Find the absolute maximum and minimum values of the following function on the given interval. Then graph the function.
\[
g(x)=2 \csc x, \frac{\pi}{6} \leq x \leq \frac{5 \pi}{6}
\]

Step 1 ：Define the function \(g(x) = 2 \csc(x)\), which is equivalent to \(g(x) = 2/\sin(x)\).

Step 2 ：Identify the interval of interest as \([\frac{\pi}{6}, \frac{5\pi}{6}]\), within which the function is defined and continuous.

Step 3 ：Find the critical points of the function within the interval. These are the points where the derivative of the function is zero or undefined.

Step 4 ：Calculate the derivative of \(g(x) = 2\csc(x)\) to get \(g'(x) = -2\csc(x)\cot(x)\).

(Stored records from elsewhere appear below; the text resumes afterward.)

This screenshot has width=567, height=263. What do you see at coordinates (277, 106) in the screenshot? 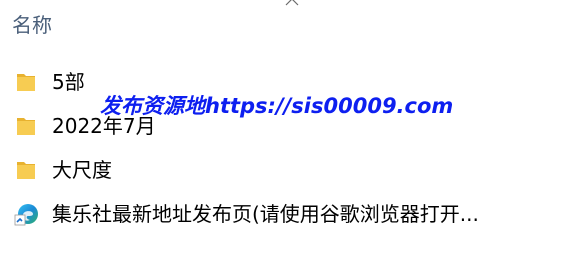
I see `watermark-text: 发布资源地https://sis00009.com` at bounding box center [277, 106].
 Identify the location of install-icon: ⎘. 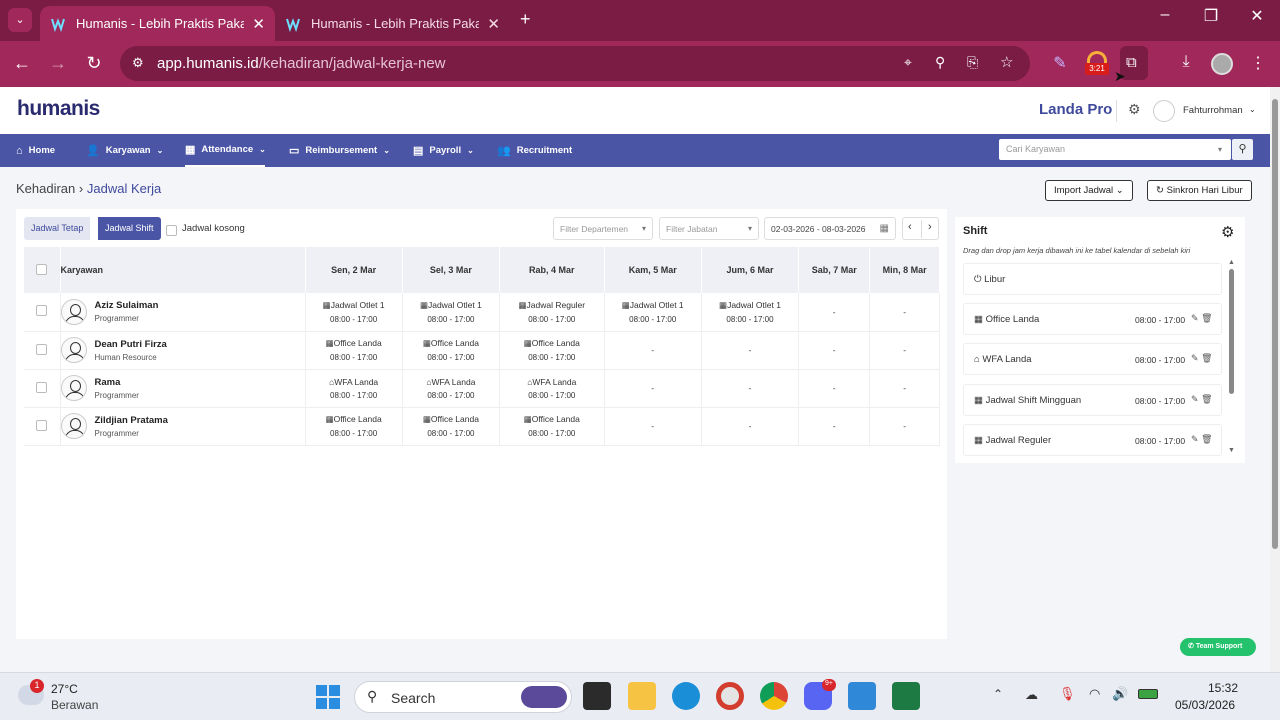
(972, 62).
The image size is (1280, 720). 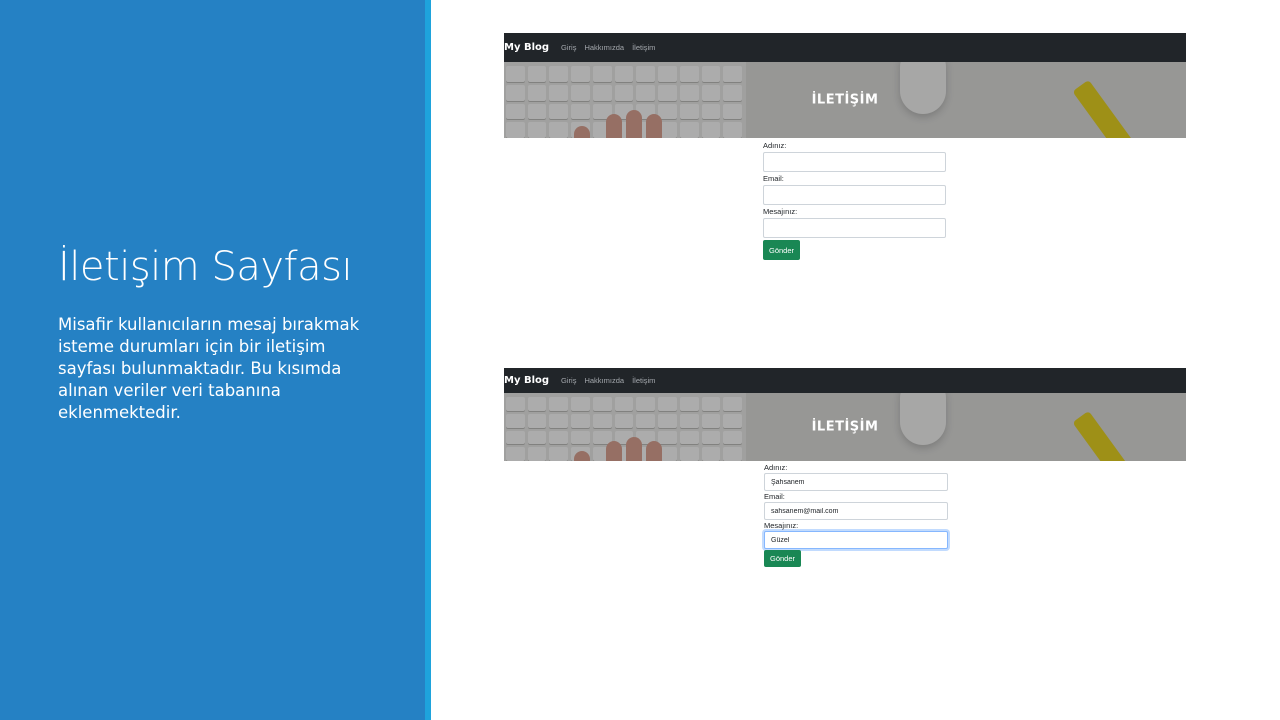 What do you see at coordinates (206, 267) in the screenshot?
I see `slide-title: İletişim Sayfası` at bounding box center [206, 267].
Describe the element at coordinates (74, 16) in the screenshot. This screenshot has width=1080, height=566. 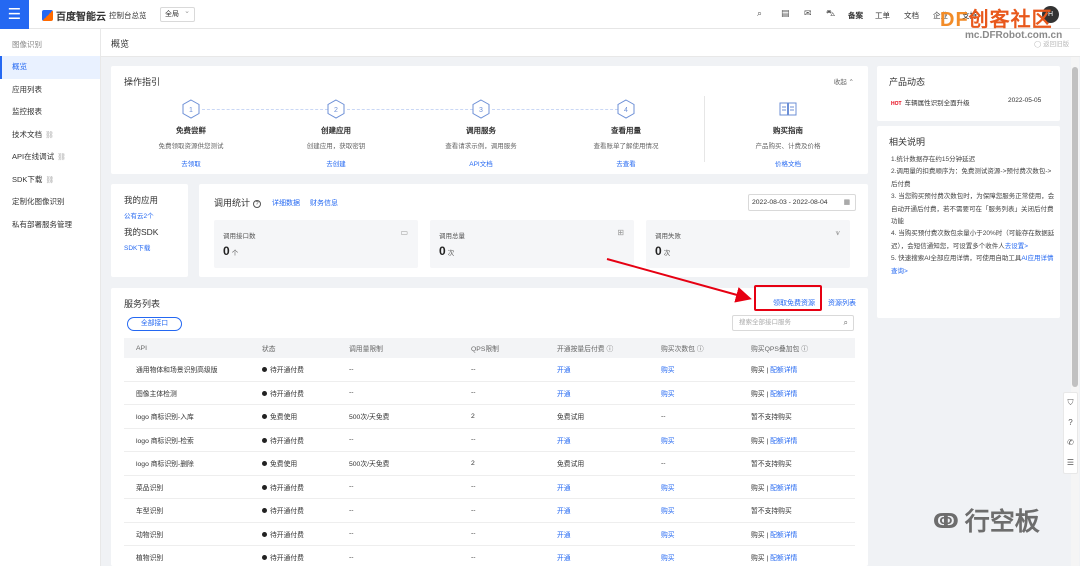
I see `brand-logo: 百度智能云` at that location.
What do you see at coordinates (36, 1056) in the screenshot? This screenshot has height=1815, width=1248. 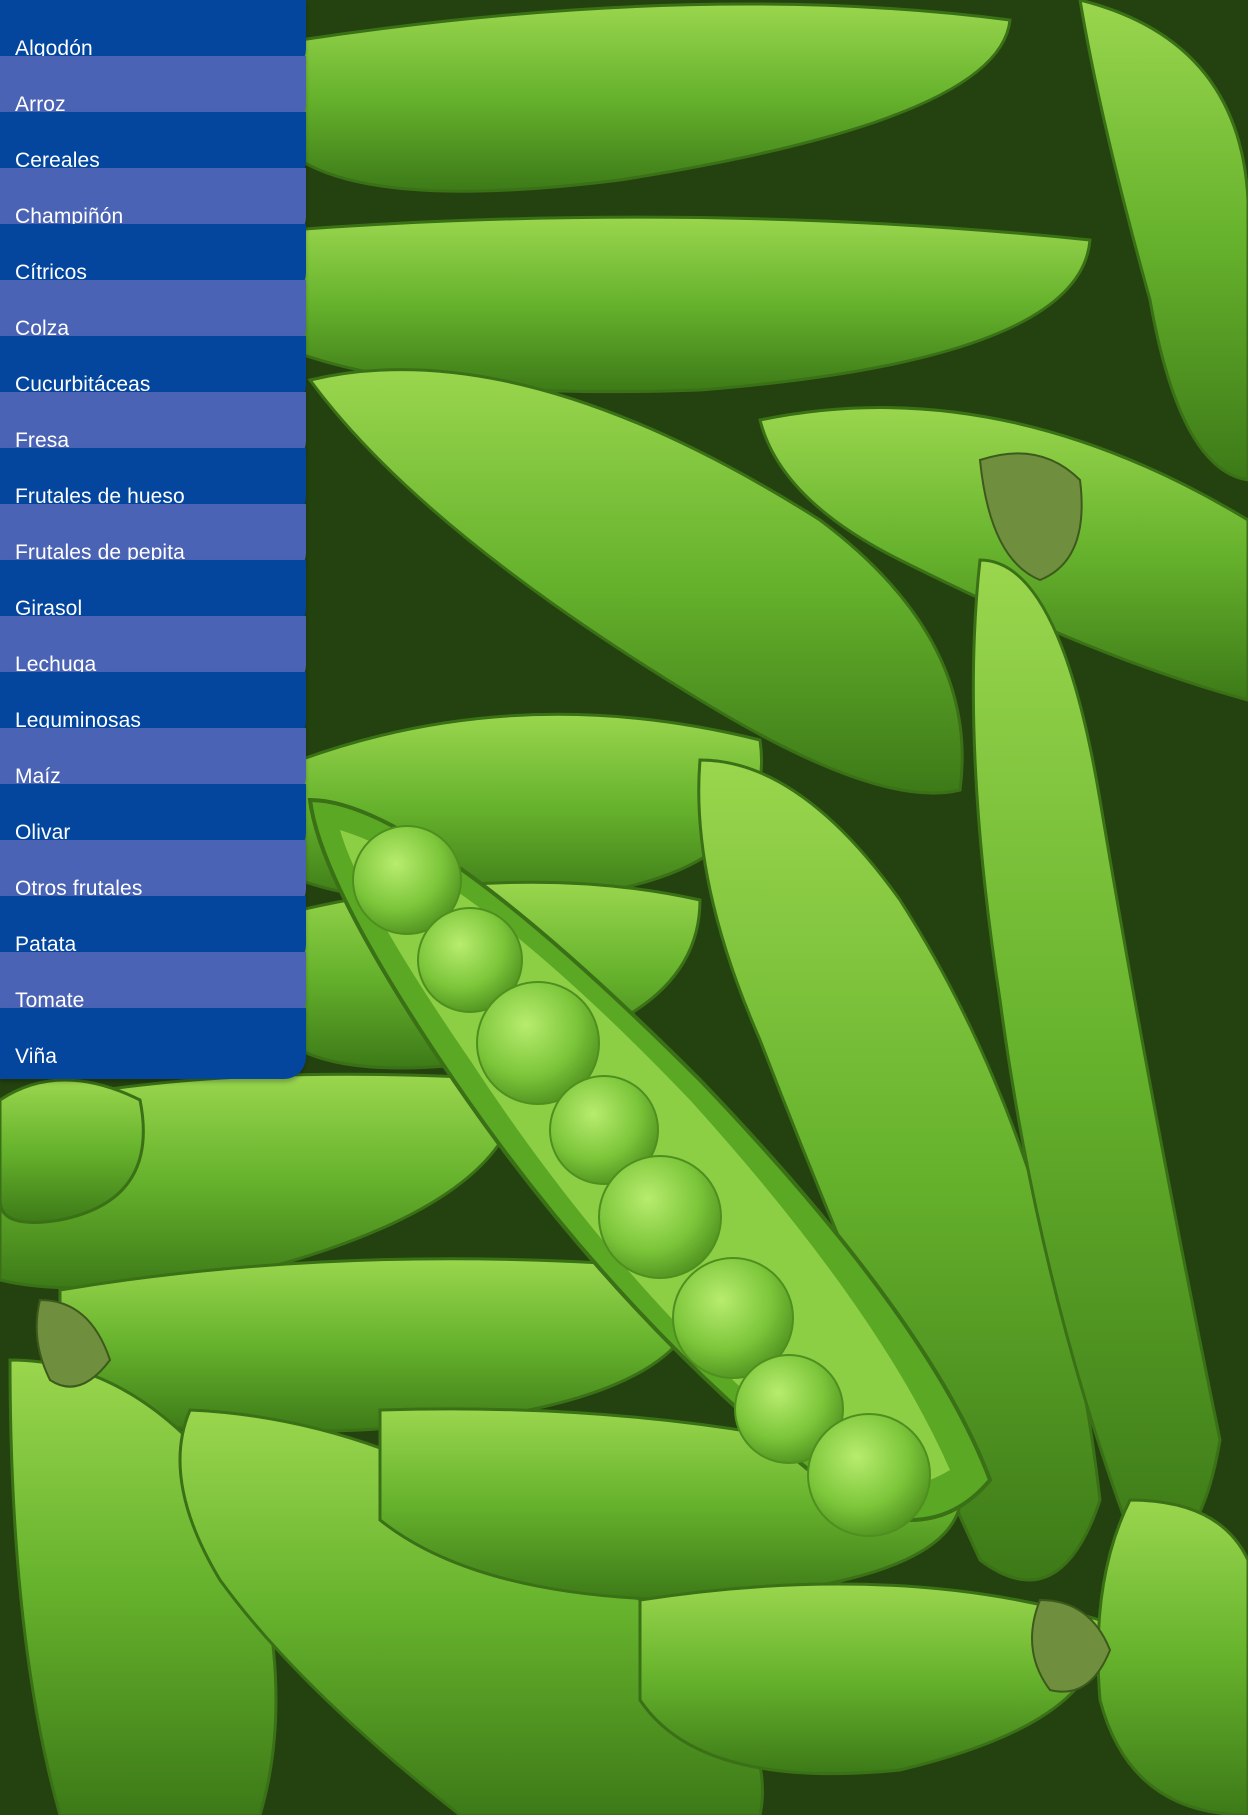 I see `menu-item-label: Viña` at bounding box center [36, 1056].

Step 5 ：Identify that the derivative is undefined at \(x = n\pi\) and is zero where \(\cot(x) = 0\), which is at \(x = (2n+1)\pi/2\).

Step 6 ：Within the interval \([\frac{\pi}{6}, \frac{5\pi}{6}]\), the only place where the derivative is zero is at \(x = \pi/2\).

Step 7 ：Evaluate the function at \(x = \frac{\pi}{6}\), \(\pi/2\), and \(\frac{5\pi}{6}\) and compare these values to find the absolute maximum and minimum.

Step 8 ：The maximum value of the function on the interval \([\frac{\pi}{6}, \frac{5\pi}{6}]\) is 4 and the minimum value is 2. These occur at \(x = \frac{\pi}{6}\), \(\frac{5\pi}{6}\) for the maximum and \(x = \pi/2\) for the minimum.

Step 9 ：Final Answer: The absolute maximum value of the function on the interval is \(\boxed{4}\) and the absolute minimum value is \(\boxed{2}\).